Testo di partenza:
>>>>
Nella vicenda, come dicevi, ebbe un ruolo anche il Vaticano. Ci puoi spiegare in che misura la Santa Sede e il papa Paolo VI scesero in campo e con quali obiettivi? Perché papa Montini arrivò a fare un appello alle Brigate rosse per la liberazione di Moro «senza condizioni»?

Moro poteva davvero contare solo sul papa, che fece di tutto per salvare l’amico, anche predisponendo un ingente riscatto assieme ad altre concessioni di cui l’inchiesta dà conto. L’uomo della trattativa vaticana fu monsignor Curioni. Mettendo assieme le sciolte tessere del mosaico, ora c’è una maggior chiarezza su cosa accadde in Vaticano. Un ruolo molto importante lo ebbero i gesuiti e spero che con Francesco sulla cattedra di Pietro le altre tessere possano saltar fuori. In un primo momento Moro (con il drappello Br che lo deteneva) doveva essere liberato in Vaticano. Poi l’intesa saltò per l’ostilità del governo e la risposta a questa nuova fase fu l’incredibile, accorata lettera alle Br scritta dal Papa. Il libro dedica molte pagine al Vaticano ipotizzando che la prima prigione, scoperta poche ore dopo via Fani, si trovasse, a Roma, in un immobile dello Ior in via Massimi 91 e che questo immobile facesse capo a Luigi Mennini,  il papà di don Antonello Mennini, che le Br scelsero subito come interlocutore. Moro scrive alcune lettere in cui si «vede» che il Presidente della Dc poteva incontrare il sacerdote. In un’altra lettera Moro scrive a Cossiga, il  «capo degli sbirri», come lo definivano le Br, invitandolo a recarsi nel carcere brigatista. In quale altra situazione, se non in quella da me ipotizzata, l’uomo più ricercato d’Italia poteva immaginare di far venire nel luogo più ricercato (a parole) d’Italia il ministro dell’Interno?

Per la nostra generazione la vicenda Moro resta una ferita aperta, ma è anche un vulnus per l’intera Repubblica. Quando le istituzioni nascono sulla menzogna, o quanto meno su una verità parziale, tutto l’edificio ne risulta indebolito, anche sotto il profilo della credibilità. Secondo te, perché non si fa uno sforzo verso la verità? Siamo alle prese con segreti ancora così inconfessabili?

Credo che in questa vicenda si  saldino gli interessi al silenzio dei due principali soggetti: le Br e lo Stato. L’inchiesta rompe proprio questo silenzio. Ora vediamo cosa accade.  I fatti vanno da una parte e le ricostruzioni ufficiali da tutt’altra. Vediamo quanto la questione può interessare ancora oggi. C’è al lavoro una commissione d’inchiesta parlamentare che sta facendo, in silenzio, un buon lavoro. Ci sono due inchieste a Roma. Il libro è «proprietà» dei lettori, compresi politici o  magistrati. Lo sforzo verso la verità serve se c’è la volontà di non  accontentarsi. Chi legge «Morte di un Presidente» deve constatare che ci sono evidenze non aggirabili. Se ancora una volta si alzerà una cortina fumogena,  sarà l’ennesima dimostrazione che a tutt’oggi il caso Moro è una vicenda su cui gravano la ragione di Stato e una sostanziale convergenza di interessi.
<<<<
Quesito 1: Nel testo sul caso Moro, chi fu l'uomo della trattativa vaticana?

Materiale presentato:
>>>>
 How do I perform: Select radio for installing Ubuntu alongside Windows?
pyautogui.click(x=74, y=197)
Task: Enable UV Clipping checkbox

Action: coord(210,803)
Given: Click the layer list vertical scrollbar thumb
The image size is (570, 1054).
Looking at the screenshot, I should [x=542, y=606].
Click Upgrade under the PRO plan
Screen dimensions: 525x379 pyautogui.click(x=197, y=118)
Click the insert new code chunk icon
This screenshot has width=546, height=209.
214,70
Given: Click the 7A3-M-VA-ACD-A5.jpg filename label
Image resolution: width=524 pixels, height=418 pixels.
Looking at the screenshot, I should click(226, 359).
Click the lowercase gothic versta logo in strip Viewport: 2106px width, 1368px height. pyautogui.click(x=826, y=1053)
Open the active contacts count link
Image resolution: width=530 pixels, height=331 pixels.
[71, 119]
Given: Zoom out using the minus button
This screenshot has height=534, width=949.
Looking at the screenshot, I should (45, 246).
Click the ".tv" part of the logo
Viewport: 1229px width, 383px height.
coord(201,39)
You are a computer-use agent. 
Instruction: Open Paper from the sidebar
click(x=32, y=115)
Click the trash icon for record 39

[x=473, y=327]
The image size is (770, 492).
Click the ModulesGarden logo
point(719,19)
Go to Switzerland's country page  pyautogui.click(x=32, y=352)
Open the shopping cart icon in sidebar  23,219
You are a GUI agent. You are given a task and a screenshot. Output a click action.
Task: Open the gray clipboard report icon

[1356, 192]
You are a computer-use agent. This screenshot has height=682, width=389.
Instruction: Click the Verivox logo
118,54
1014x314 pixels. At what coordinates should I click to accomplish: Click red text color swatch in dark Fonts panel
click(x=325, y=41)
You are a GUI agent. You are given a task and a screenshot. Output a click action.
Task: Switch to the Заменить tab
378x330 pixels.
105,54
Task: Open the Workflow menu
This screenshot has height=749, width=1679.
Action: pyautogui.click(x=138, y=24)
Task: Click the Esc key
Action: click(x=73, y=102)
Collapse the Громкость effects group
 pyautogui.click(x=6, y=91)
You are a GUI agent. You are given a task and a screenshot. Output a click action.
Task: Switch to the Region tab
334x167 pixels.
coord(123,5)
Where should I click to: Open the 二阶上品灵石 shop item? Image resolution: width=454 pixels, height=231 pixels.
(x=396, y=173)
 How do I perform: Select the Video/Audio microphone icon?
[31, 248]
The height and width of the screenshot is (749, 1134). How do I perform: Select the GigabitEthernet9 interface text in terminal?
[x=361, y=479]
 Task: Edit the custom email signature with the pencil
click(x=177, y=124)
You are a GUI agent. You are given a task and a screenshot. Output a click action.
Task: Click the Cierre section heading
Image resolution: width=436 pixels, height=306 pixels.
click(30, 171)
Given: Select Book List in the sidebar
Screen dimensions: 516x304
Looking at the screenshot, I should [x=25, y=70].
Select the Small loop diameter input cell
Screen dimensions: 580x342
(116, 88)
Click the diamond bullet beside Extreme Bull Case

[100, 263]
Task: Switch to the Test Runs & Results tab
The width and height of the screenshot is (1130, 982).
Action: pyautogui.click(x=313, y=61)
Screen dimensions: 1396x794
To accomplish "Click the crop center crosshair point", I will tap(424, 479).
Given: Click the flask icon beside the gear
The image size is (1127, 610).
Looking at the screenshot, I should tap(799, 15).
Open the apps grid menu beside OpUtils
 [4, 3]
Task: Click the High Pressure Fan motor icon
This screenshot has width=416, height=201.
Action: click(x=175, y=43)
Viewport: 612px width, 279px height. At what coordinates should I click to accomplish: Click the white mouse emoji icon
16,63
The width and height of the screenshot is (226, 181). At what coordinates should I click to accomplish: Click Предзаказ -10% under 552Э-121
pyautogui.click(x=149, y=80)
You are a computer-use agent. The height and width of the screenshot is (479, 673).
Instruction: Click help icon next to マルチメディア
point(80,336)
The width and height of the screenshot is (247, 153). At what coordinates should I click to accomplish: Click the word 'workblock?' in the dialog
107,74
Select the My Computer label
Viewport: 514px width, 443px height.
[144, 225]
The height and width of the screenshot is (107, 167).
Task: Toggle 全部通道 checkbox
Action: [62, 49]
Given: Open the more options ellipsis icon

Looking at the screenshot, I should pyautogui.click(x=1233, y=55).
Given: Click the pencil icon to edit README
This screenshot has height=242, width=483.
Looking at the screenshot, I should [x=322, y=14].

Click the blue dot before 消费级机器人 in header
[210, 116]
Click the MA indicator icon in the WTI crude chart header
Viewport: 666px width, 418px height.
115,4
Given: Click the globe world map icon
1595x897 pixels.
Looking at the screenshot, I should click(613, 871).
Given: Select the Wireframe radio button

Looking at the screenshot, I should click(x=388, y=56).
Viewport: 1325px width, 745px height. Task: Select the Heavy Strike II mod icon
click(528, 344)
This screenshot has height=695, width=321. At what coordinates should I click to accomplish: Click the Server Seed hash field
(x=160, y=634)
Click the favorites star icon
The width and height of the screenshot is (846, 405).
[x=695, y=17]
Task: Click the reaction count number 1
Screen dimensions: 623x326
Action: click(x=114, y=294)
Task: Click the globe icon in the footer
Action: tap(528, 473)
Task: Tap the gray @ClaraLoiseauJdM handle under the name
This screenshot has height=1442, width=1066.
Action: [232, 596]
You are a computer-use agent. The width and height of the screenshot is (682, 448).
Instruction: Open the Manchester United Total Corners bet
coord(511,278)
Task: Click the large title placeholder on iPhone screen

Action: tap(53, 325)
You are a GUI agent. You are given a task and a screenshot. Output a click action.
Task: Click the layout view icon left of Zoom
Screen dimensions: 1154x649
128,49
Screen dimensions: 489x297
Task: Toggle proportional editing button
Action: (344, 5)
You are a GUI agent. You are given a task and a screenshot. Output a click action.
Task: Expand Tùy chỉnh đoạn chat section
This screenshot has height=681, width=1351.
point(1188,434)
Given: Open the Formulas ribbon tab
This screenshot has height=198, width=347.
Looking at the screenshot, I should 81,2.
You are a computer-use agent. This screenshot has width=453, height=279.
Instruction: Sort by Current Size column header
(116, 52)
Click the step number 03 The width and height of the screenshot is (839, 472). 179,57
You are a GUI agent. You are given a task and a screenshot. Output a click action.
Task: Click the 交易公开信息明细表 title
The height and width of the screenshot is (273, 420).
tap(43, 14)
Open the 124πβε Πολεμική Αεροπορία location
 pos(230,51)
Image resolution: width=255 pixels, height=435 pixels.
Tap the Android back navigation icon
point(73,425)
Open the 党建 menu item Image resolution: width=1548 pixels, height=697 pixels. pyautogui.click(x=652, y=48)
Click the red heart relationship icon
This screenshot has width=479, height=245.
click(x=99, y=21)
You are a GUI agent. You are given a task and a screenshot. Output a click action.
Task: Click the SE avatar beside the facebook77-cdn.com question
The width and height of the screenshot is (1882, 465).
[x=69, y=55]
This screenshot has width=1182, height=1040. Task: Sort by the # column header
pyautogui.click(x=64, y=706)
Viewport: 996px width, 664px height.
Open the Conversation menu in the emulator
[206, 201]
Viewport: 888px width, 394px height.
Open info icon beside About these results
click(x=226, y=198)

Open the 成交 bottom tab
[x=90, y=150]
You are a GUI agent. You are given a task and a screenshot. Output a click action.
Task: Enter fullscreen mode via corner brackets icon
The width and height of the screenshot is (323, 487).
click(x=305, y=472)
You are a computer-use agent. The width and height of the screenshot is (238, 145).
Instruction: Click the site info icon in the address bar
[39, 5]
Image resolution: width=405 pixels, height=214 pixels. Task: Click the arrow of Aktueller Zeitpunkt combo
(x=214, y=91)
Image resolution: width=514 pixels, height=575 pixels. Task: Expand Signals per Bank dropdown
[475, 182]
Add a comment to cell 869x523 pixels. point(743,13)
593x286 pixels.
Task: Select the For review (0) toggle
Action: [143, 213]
<<<<
Quesito 2: Riporta senza alcuna modifica le righe dell'elenco, partendo da quella che contiene "is (238, 145)." e arrivando alla fine dell'elenco, estremi inclusi.

Risultato dell'esercizio 1: Monsignor Curioni.

Risultato dell'esercizio 2:
You are a computer-use agent. The width and height of the screenshot is (238, 145).
Instruction: Click the site info icon in the address bar
[39, 5]
Image resolution: width=405 pixels, height=214 pixels. Task: Click the arrow of Aktueller Zeitpunkt combo
(x=214, y=91)
Image resolution: width=514 pixels, height=575 pixels. Task: Expand Signals per Bank dropdown
[475, 182]
Add a comment to cell 869x523 pixels. point(743,13)
593x286 pixels.
Task: Select the For review (0) toggle
Action: [143, 213]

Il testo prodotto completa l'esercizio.